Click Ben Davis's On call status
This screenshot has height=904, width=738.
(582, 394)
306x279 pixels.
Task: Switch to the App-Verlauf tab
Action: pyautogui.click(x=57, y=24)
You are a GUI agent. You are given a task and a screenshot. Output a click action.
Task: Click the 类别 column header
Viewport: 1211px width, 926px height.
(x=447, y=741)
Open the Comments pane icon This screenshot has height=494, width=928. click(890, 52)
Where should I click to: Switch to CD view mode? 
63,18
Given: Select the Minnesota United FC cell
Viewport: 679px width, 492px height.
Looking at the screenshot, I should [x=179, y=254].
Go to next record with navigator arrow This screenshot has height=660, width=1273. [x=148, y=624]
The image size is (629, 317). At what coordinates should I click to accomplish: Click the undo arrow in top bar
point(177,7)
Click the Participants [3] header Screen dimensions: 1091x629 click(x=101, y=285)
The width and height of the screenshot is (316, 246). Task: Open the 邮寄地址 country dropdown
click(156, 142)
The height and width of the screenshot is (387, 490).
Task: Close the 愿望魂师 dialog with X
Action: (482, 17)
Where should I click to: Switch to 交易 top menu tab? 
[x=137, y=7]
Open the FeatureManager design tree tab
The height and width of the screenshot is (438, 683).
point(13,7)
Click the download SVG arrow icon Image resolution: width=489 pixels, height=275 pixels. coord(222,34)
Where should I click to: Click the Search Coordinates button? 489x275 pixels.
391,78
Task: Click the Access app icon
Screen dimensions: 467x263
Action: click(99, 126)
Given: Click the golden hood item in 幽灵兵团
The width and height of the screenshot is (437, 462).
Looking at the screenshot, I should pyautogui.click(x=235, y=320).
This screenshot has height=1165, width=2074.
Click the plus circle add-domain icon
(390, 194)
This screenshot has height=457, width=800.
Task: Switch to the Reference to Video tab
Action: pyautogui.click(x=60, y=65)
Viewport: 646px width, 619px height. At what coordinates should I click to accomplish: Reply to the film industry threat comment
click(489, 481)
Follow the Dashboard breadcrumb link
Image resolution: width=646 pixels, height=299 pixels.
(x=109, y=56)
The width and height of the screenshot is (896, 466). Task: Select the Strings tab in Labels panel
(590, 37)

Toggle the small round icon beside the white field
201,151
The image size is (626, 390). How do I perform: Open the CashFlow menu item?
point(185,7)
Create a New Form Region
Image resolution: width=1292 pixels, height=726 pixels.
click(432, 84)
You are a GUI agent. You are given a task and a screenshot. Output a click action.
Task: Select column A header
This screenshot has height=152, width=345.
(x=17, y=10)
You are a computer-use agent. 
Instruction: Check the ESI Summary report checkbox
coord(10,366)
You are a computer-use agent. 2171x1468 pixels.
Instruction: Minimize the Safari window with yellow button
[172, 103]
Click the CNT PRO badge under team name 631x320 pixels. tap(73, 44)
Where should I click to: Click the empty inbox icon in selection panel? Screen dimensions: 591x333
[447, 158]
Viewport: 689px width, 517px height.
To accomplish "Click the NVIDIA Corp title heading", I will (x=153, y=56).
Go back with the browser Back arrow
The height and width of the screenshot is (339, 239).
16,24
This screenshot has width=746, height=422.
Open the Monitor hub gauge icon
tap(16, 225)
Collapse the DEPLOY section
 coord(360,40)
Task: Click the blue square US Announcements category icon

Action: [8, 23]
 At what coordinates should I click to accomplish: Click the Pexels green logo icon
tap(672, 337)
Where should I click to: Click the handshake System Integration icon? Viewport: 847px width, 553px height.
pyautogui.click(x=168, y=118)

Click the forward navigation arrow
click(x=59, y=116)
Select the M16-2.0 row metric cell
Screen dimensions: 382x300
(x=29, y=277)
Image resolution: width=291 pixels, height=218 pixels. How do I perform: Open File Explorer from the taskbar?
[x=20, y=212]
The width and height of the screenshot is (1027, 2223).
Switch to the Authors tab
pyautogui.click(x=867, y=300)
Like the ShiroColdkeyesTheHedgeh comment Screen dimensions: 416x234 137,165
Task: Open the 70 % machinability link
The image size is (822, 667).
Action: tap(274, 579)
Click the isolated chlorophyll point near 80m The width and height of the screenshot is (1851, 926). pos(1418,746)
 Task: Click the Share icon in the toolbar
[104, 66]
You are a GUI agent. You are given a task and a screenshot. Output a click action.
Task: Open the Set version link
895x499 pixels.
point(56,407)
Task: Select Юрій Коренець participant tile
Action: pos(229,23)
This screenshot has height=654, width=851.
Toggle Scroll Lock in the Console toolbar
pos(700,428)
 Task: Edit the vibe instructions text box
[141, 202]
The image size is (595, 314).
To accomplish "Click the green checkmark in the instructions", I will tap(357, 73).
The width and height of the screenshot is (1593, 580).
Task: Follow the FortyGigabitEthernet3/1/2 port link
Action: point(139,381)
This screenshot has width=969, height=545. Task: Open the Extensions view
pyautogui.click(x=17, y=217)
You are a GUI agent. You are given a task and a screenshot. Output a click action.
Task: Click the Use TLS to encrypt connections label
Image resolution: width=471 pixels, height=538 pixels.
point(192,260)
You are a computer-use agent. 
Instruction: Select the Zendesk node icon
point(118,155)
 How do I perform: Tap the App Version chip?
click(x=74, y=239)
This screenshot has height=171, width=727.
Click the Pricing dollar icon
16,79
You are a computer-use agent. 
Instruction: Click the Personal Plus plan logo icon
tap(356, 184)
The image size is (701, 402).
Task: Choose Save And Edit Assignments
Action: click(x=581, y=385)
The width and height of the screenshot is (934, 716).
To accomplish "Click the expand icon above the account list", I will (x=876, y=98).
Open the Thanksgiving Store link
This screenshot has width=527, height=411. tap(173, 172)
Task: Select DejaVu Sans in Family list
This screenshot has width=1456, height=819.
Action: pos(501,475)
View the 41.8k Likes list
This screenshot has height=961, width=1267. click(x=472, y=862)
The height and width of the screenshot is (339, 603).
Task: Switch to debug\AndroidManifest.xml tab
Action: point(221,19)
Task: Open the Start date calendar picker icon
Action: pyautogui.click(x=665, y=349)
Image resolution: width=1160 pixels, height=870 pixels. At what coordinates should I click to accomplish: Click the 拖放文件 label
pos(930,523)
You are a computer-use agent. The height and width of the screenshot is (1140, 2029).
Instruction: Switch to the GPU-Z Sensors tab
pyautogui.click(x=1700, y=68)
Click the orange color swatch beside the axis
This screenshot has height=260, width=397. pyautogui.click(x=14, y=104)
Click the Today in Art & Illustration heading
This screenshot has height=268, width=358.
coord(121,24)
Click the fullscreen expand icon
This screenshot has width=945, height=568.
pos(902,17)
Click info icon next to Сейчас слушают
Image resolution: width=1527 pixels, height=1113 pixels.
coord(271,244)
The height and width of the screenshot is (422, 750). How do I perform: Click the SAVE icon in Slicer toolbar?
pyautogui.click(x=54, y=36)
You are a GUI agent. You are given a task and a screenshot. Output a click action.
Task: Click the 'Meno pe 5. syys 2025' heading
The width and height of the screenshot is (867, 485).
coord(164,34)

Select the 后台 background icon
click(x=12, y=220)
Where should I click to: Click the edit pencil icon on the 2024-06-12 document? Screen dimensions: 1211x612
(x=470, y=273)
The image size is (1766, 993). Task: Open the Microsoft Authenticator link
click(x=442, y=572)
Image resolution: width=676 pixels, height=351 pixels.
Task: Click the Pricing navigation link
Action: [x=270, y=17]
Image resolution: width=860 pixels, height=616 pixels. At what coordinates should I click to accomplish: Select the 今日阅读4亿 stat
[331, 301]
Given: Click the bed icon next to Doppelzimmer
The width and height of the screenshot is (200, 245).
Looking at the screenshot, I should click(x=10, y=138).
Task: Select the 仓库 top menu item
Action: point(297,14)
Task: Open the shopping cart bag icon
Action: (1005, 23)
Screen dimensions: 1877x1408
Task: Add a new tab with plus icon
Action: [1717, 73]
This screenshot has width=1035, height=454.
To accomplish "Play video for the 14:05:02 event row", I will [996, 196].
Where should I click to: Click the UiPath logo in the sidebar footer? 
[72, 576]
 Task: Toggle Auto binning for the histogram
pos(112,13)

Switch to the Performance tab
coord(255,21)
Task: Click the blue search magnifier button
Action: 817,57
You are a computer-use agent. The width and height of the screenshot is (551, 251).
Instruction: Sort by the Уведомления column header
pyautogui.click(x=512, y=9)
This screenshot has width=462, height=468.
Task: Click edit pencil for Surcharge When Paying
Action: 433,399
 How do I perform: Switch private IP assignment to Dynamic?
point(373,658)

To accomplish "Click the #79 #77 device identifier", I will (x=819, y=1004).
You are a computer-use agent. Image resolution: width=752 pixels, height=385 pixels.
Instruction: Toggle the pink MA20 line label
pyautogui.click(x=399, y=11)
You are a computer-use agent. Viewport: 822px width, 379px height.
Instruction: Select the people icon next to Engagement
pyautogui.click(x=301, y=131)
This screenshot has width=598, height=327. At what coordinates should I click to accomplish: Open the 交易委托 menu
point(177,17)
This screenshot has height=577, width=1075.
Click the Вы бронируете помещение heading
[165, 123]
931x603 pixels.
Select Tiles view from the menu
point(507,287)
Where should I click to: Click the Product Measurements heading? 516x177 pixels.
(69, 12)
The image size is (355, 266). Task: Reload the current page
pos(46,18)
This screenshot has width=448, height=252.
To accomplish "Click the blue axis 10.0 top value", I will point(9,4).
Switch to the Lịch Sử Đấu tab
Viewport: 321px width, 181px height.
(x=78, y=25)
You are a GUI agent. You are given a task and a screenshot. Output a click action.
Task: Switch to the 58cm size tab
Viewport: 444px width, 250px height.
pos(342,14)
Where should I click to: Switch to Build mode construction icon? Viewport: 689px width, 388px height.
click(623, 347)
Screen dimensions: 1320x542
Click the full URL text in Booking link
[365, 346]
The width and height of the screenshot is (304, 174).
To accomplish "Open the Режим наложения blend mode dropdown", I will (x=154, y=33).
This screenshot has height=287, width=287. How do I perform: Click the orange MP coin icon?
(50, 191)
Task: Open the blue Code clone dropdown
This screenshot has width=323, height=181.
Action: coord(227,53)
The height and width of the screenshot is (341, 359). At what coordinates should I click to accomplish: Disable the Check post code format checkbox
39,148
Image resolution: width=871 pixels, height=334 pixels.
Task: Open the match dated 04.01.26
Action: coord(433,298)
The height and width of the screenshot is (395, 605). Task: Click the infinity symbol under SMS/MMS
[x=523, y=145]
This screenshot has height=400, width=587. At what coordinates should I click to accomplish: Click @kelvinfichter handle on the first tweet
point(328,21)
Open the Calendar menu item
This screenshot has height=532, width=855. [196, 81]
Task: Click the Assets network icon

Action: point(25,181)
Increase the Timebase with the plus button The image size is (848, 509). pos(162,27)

_Instructions for the task_
Please copy out the material above verbatim, starting at its first line and stopping after the line that contains "Action: (482, 17)".

_Expected answer_
Click Ben Davis's On call status
This screenshot has height=904, width=738.
(582, 394)
306x279 pixels.
Task: Switch to the App-Verlauf tab
Action: pyautogui.click(x=57, y=24)
You are a GUI agent. You are given a task and a screenshot. Output a click action.
Task: Click the 类别 column header
Viewport: 1211px width, 926px height.
(x=447, y=741)
Open the Comments pane icon This screenshot has height=494, width=928. click(890, 52)
Where should I click to: Switch to CD view mode? 
63,18
Given: Select the Minnesota United FC cell
Viewport: 679px width, 492px height.
Looking at the screenshot, I should [x=179, y=254].
Go to next record with navigator arrow This screenshot has height=660, width=1273. [x=148, y=624]
The image size is (629, 317). At what coordinates should I click to accomplish: Click the undo arrow in top bar
point(177,7)
Click the Participants [3] header Screen dimensions: 1091x629 click(x=101, y=285)
The width and height of the screenshot is (316, 246). Task: Open the 邮寄地址 country dropdown
click(156, 142)
The height and width of the screenshot is (387, 490).
Task: Close the 愿望魂师 dialog with X
Action: (482, 17)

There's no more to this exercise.